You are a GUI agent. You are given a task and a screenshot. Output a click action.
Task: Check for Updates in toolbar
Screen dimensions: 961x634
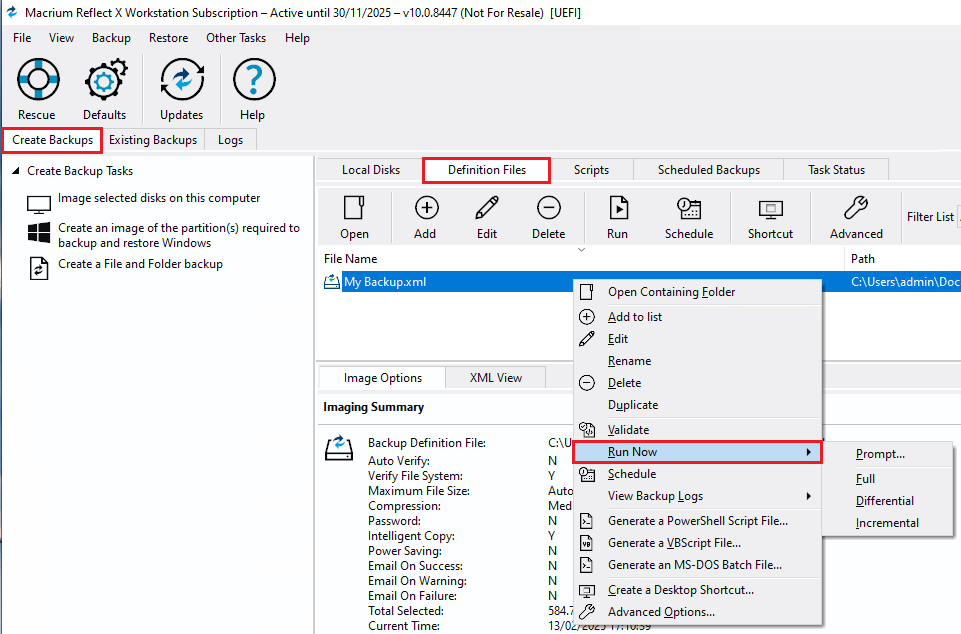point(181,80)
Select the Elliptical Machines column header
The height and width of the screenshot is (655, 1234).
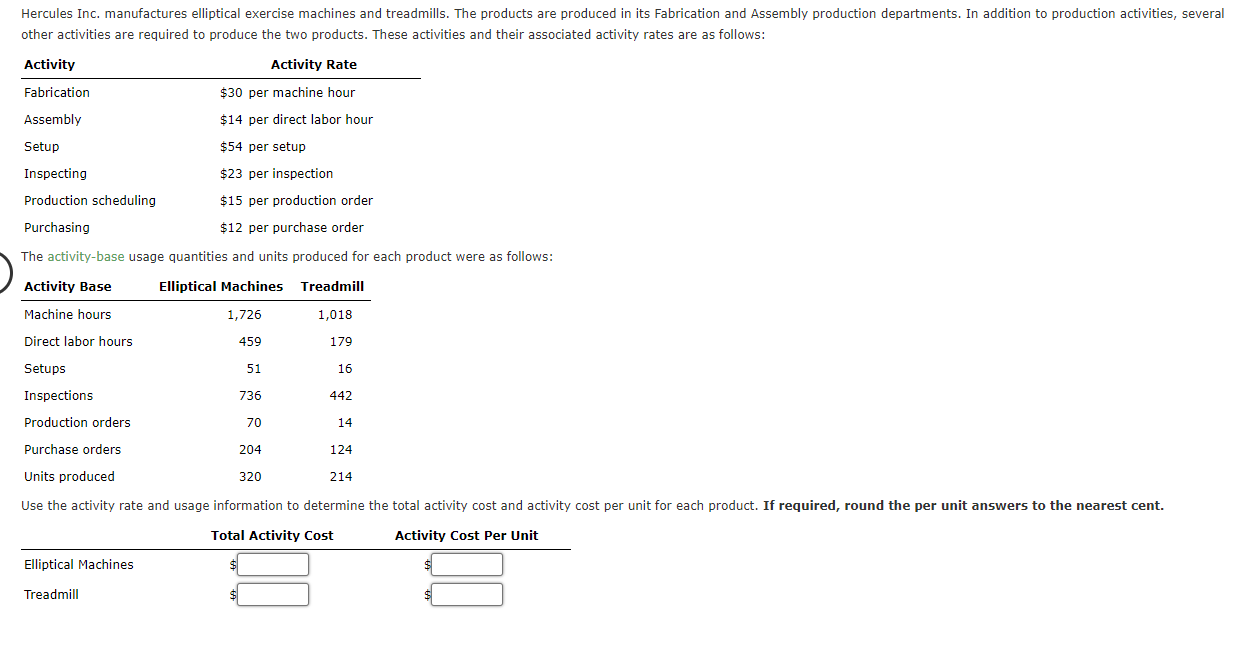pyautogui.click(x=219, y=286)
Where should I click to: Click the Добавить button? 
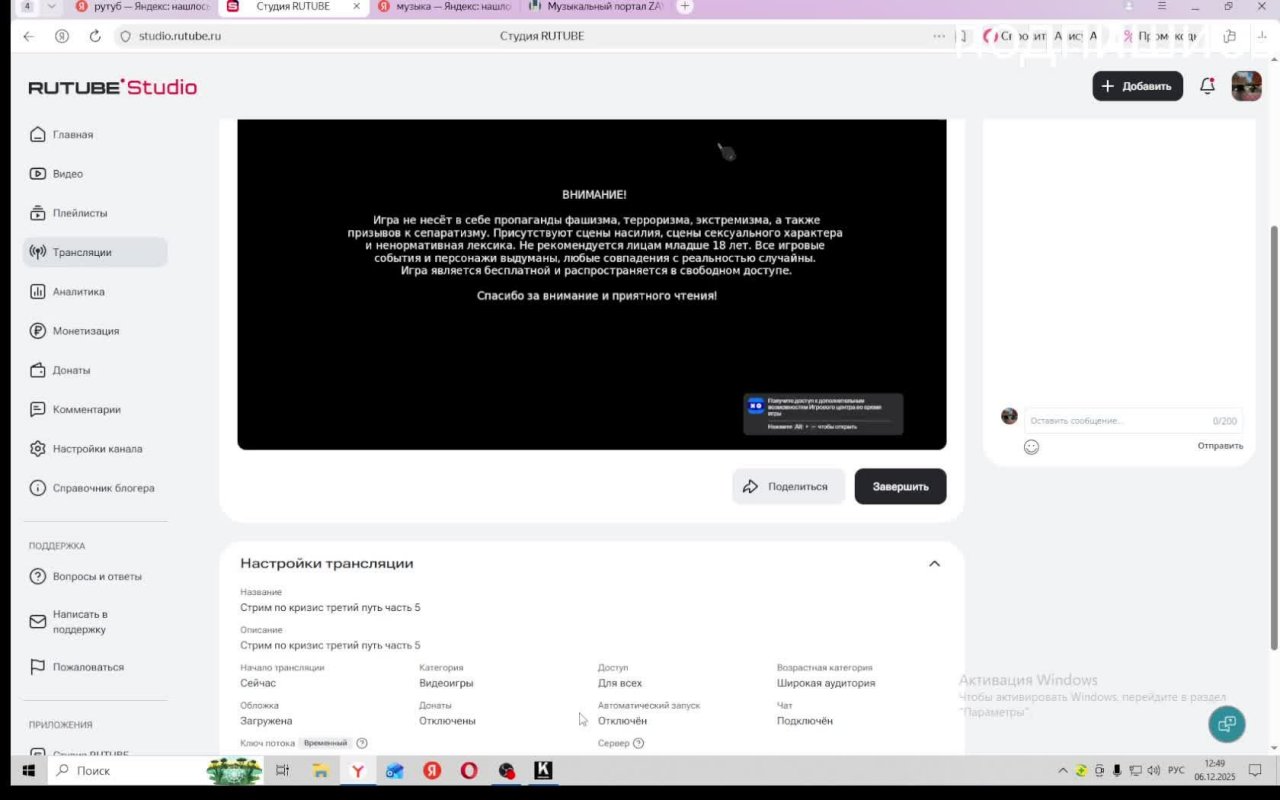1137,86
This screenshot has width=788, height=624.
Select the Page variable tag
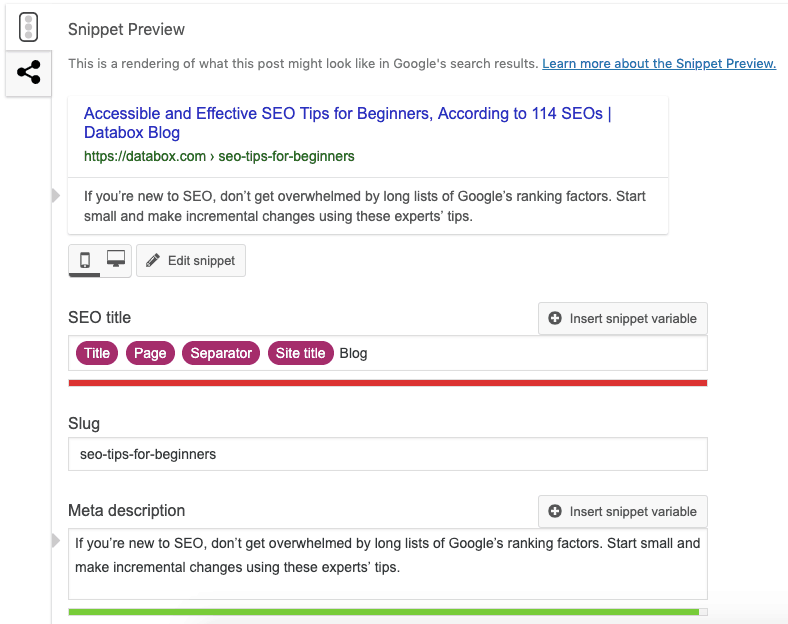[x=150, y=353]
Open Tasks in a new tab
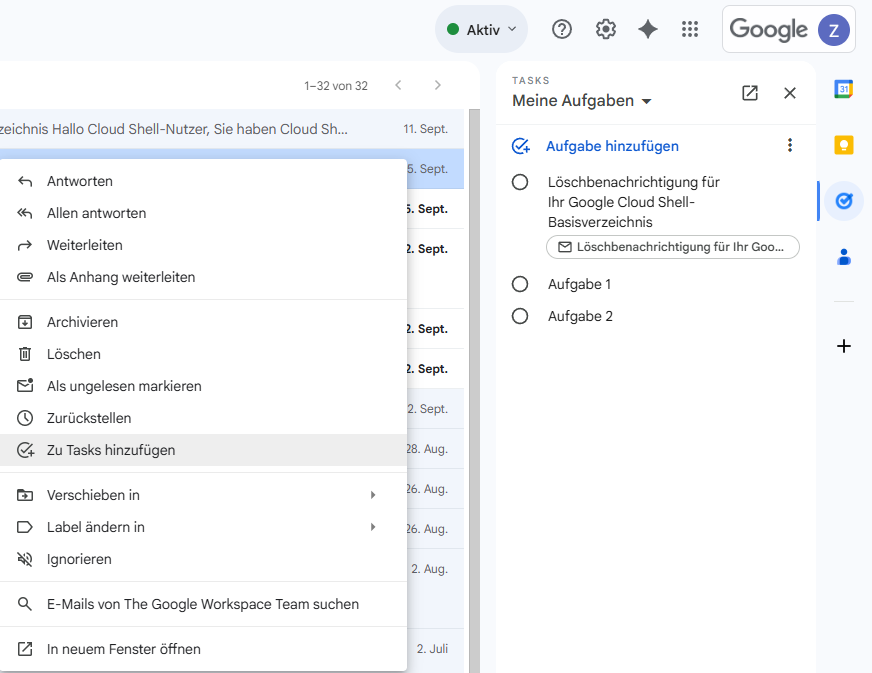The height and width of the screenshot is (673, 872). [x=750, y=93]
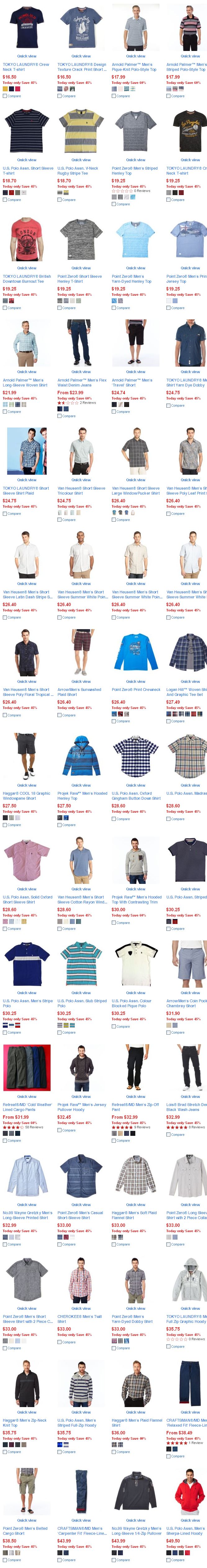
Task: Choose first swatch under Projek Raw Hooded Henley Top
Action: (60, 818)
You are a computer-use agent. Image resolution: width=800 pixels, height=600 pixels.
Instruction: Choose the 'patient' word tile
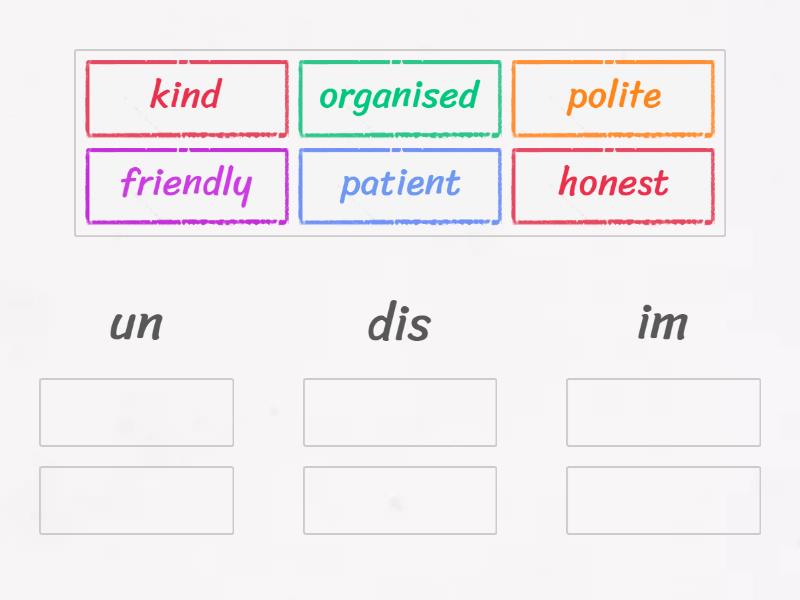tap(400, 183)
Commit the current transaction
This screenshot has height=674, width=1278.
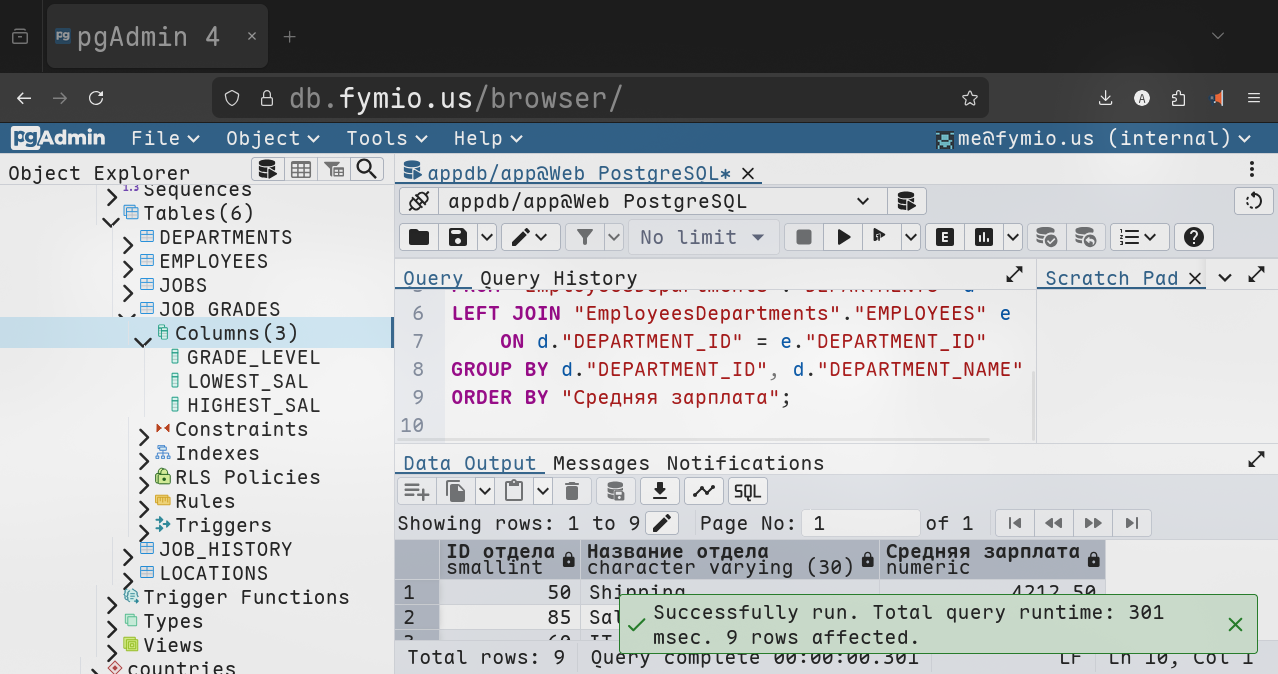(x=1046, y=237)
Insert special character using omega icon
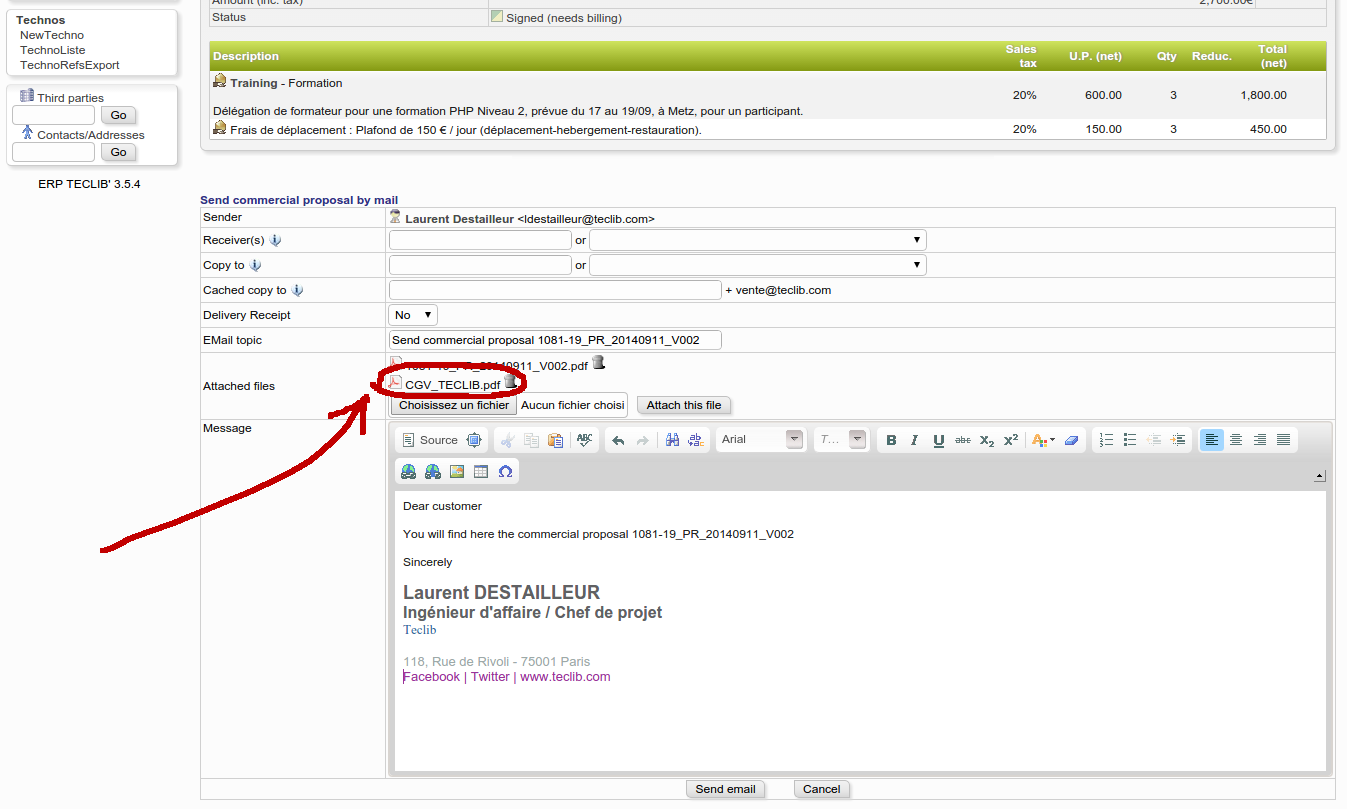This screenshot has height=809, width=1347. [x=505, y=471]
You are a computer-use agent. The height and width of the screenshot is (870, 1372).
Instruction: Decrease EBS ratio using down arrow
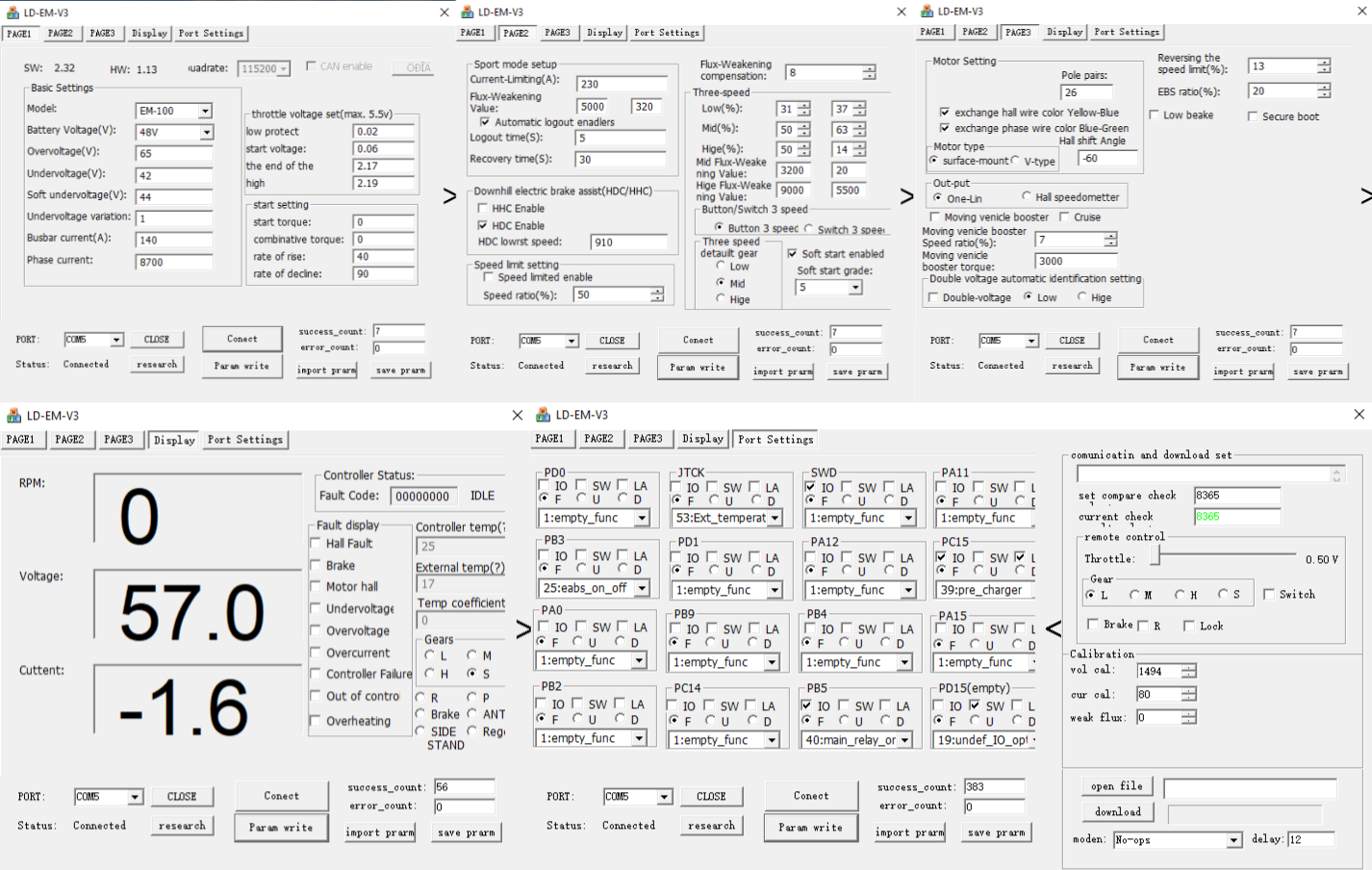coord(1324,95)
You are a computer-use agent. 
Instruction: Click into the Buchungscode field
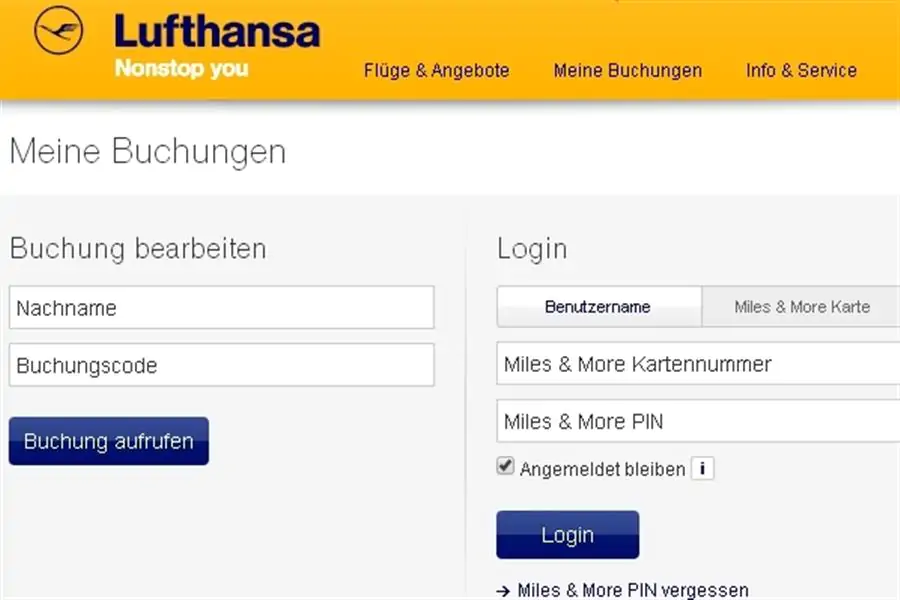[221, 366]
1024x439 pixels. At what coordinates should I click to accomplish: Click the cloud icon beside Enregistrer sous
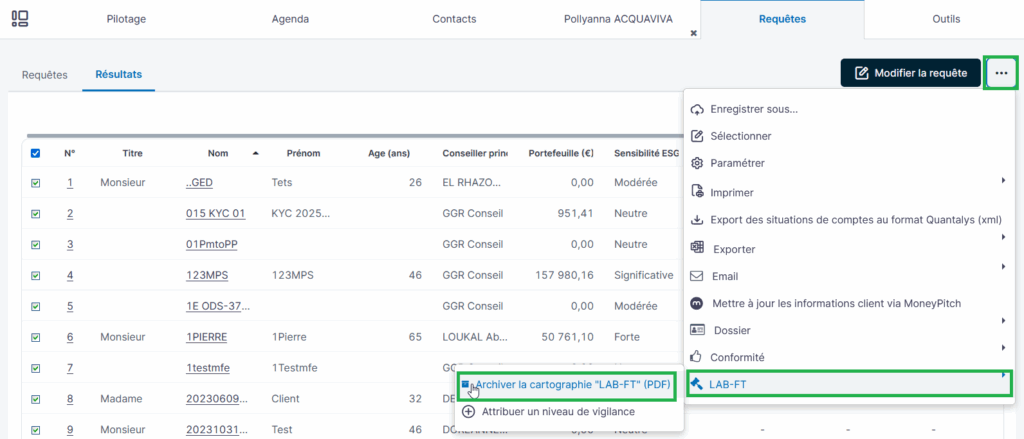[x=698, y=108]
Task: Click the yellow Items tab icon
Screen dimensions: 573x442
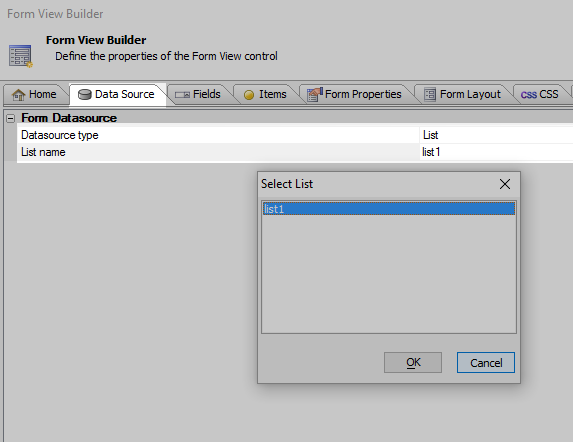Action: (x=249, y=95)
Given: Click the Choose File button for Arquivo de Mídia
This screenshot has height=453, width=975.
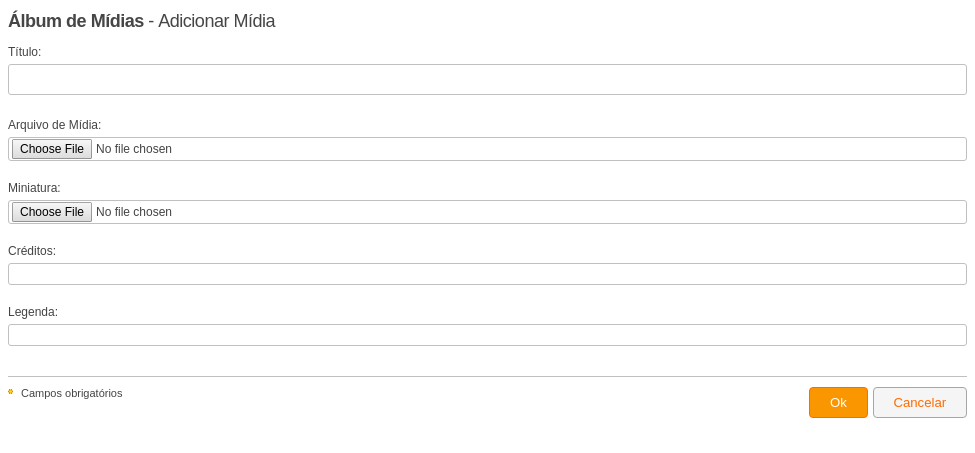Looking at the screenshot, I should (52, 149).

:::::

Prompt: The word is "agent". Copy every line above where it appears.

Response:
You are a GUI agent. You are given a task and a screenshot. Output a click action.
You are a computer-use agent. Image resolution: width=800 pixels, height=600 pixels.
You are a computer-use agent. The height and width of the screenshot is (870, 1372).
You are a computer-use agent. 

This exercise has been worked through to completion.